# Impulse Equations

A solid sphere of mass $m$ rolls without slipping on a horizontal surface and collides with a vertical wall, elastically. The coefficient of friction between the sphere and wall is $\mu$. After the collision, the sphere follows a parabolic trajectory, with range $R$. What is the value of $\mu$ to maximize $R$?

Since the collision is elastic, we can say impulse normal impulse $J = \Delta P = 2mv$.

As frictional impulse is $\mu$ times normal impulse, $J'=2mv\mu$ (upwards). Therefore, sphere acts like projectile with horizontal velocity $v$ and vertical velocity $2v\mu$. To maximize $R = 4\mu v/g$, $\mu$ should be maximum i.e.$1$. However, this is not correct. What am I missing here?

• is the hoizontal surface smooth?

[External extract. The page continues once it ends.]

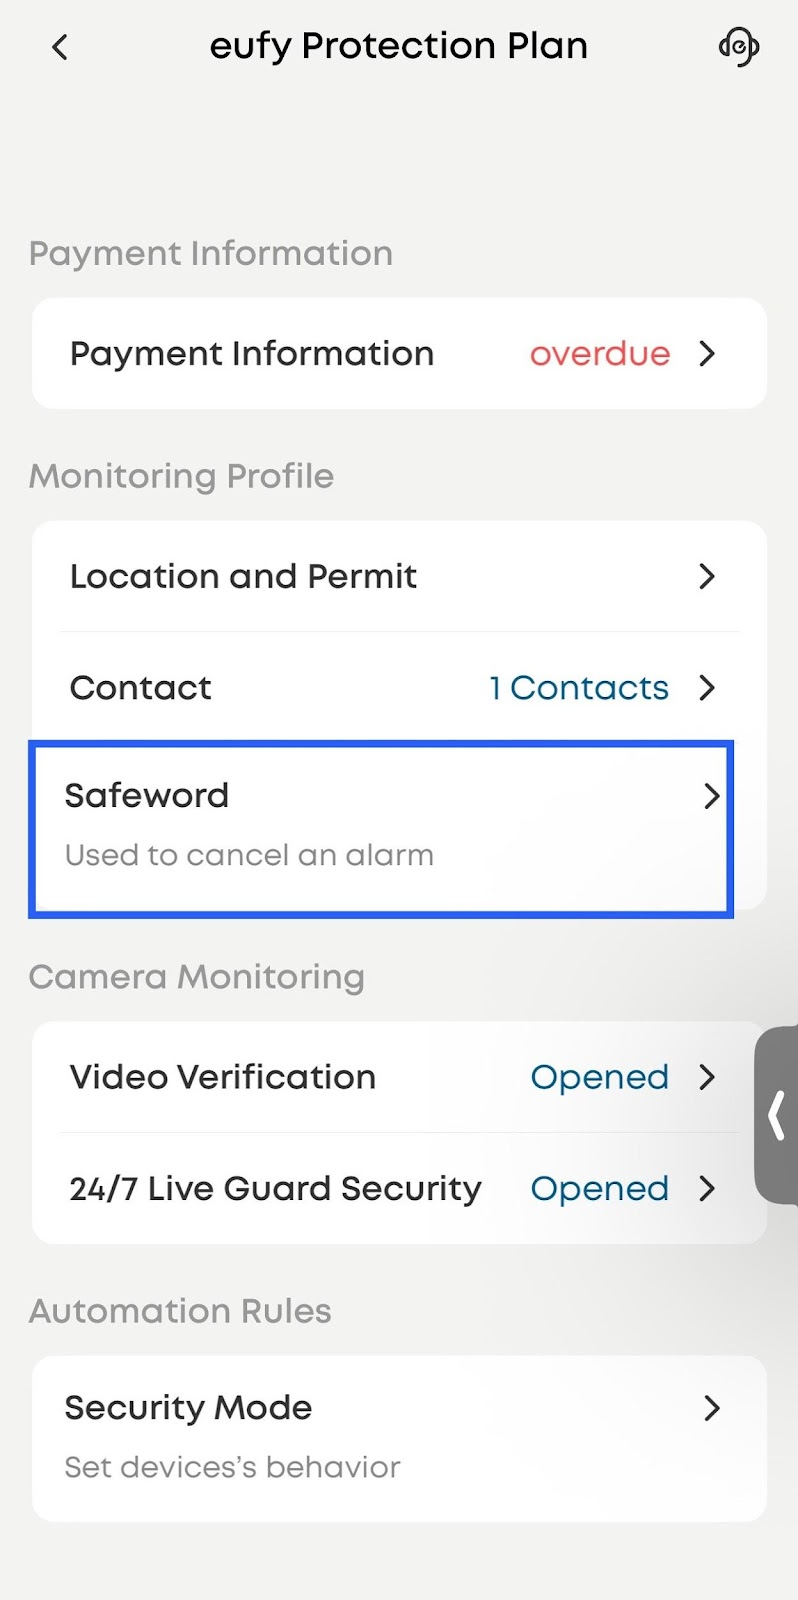Open Security Mode device behavior
Viewport: 798px width, 1600px height.
232,1437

Commented Mar 7, 2016 at 4:05
• Since the sphere is rolling, of course not Commented Mar 7, 2016 at 4:06
• also, friction will stop acting when slipping stops, find the relative velocity at point of contact and try something Commented Mar 7, 2016 at 4:07
• But because of the vertical frictional impulse, the body will lose contact with the surfaces Commented Mar 7, 2016 at 4:09
• it doesnt require friction for rolling. we can't solve unless coefficient of horizontal friction is given.. I think it's zero, rolling doesn't "need" friction after rolling has begun. half floor may be smooth, half may have friction Commented Mar 7, 2016 at 4:09

If the collision is elastic, then energy is conserved; however, this cannot mean that the horizontal velocity is the same on the way to the wall, and on the way back: the ball will also have a vertical velocity, and rotational kinetic energy.

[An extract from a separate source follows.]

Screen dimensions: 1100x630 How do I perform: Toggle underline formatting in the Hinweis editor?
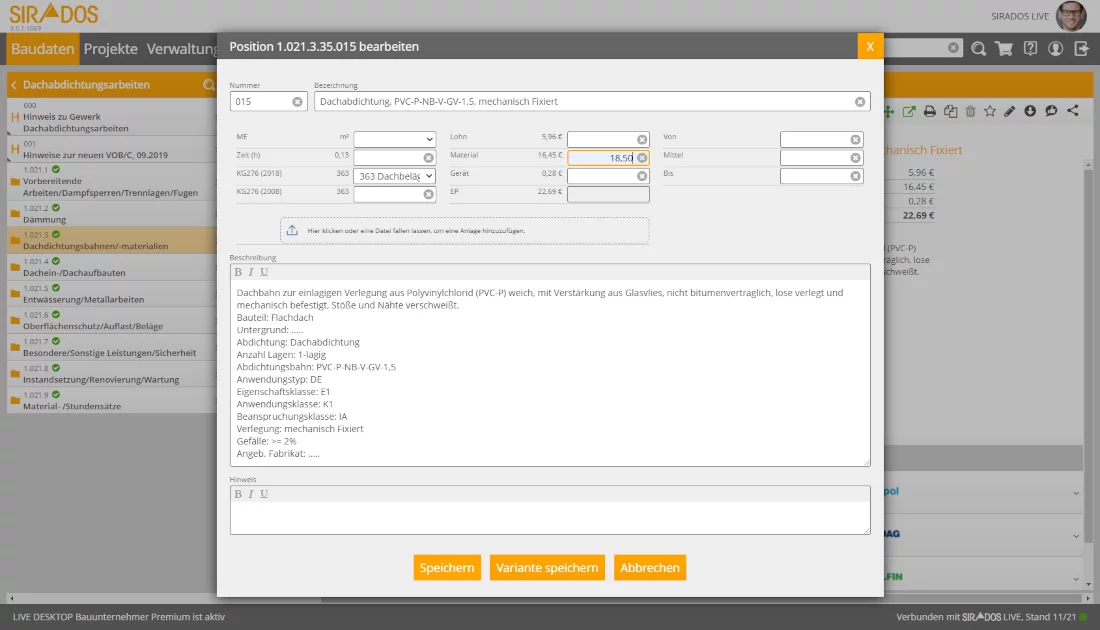point(264,494)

This means that the impulse cannot be $2mv$ as you stated; you have to solve instead for the rotational velocity / energy, the horizontal rebound velocity / energy, and the vertical velocity / energy - and set these equal to the inbound kinetic / rotational energy of the sphere.

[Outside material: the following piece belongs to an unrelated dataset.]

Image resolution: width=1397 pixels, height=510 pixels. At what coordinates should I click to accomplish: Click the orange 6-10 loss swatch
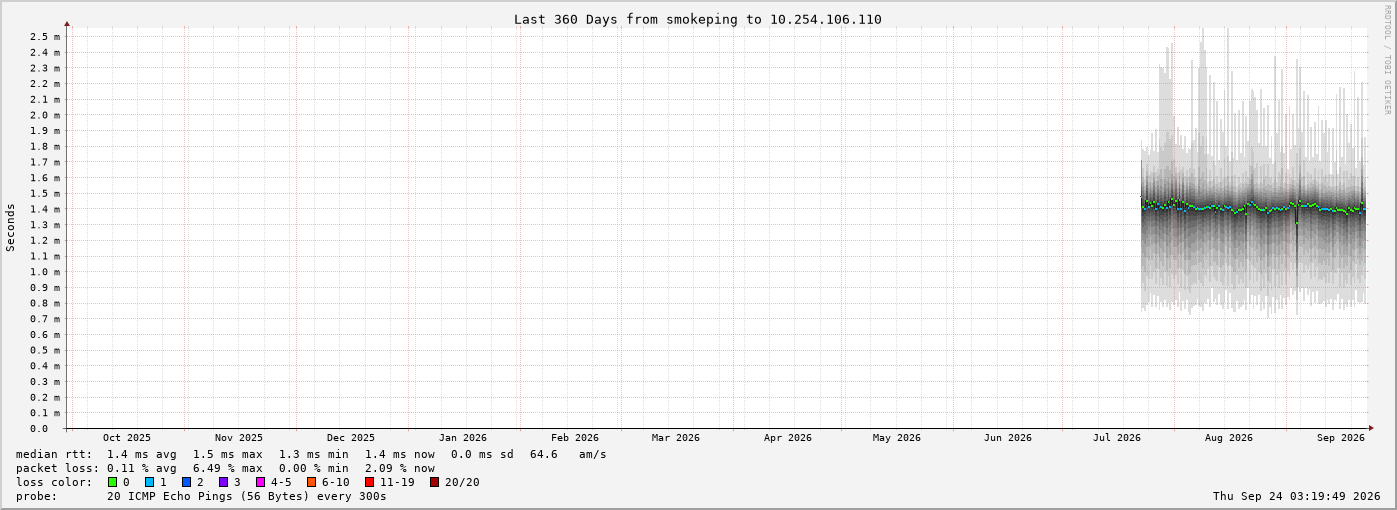[312, 482]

Note that since the sphere loses contact on the way back, the rotational velocity will be related to the vertical velocity only.

Finally - there is no reason why "maximum coefficient of friction $\mu$ = 1". It can be higher... although in this case it may end up being lower.

In the spirit of "homework like" questions, I will leave this for you to think about.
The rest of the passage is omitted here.